> YOUR TASK
An exact copy of all the data is the required output.

> SOURCE INFORMATION
::::

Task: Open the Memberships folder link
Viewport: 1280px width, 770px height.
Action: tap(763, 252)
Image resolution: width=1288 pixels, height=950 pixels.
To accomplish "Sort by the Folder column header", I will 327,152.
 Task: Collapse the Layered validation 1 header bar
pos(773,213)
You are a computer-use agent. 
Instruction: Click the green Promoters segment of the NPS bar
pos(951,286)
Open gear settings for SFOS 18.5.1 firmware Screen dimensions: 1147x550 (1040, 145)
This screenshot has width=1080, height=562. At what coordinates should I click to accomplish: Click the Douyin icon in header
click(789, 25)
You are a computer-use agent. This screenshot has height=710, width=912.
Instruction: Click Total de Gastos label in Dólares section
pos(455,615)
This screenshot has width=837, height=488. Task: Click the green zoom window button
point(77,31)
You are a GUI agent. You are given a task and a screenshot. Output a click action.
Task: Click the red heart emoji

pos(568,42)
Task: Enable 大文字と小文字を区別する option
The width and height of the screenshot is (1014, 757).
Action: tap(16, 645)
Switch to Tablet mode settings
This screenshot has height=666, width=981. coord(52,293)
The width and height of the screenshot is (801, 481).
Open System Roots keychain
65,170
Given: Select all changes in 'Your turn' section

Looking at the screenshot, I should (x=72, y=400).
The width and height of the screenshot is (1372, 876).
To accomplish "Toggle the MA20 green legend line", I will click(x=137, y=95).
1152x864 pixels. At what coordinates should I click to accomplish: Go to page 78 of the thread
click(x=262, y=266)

::::

> YOUR RESPONSE
Task: Open the Memberships folder link
Viewport: 1280px width, 770px height.
Action: tap(763, 252)
Image resolution: width=1288 pixels, height=950 pixels.
To accomplish "Sort by the Folder column header", I will 327,152.
 Task: Collapse the Layered validation 1 header bar
pos(773,213)
You are a computer-use agent. 
Instruction: Click the green Promoters segment of the NPS bar
pos(951,286)
Open gear settings for SFOS 18.5.1 firmware Screen dimensions: 1147x550 (1040, 145)
This screenshot has width=1080, height=562. At what coordinates should I click to accomplish: Click the Douyin icon in header
click(789, 25)
You are a computer-use agent. This screenshot has height=710, width=912.
Instruction: Click Total de Gastos label in Dólares section
pos(455,615)
This screenshot has width=837, height=488. Task: Click the green zoom window button
point(77,31)
You are a GUI agent. You are given a task and a screenshot. Output a click action.
Task: Click the red heart emoji

pos(568,42)
Task: Enable 大文字と小文字を区別する option
The width and height of the screenshot is (1014, 757).
Action: tap(16, 645)
Switch to Tablet mode settings
This screenshot has height=666, width=981. coord(52,293)
The width and height of the screenshot is (801, 481).
Open System Roots keychain
65,170
Given: Select all changes in 'Your turn' section

Looking at the screenshot, I should (x=72, y=400).
The width and height of the screenshot is (1372, 876).
To accomplish "Toggle the MA20 green legend line", I will click(x=137, y=95).
1152x864 pixels. At what coordinates should I click to accomplish: Go to page 78 of the thread
click(x=262, y=266)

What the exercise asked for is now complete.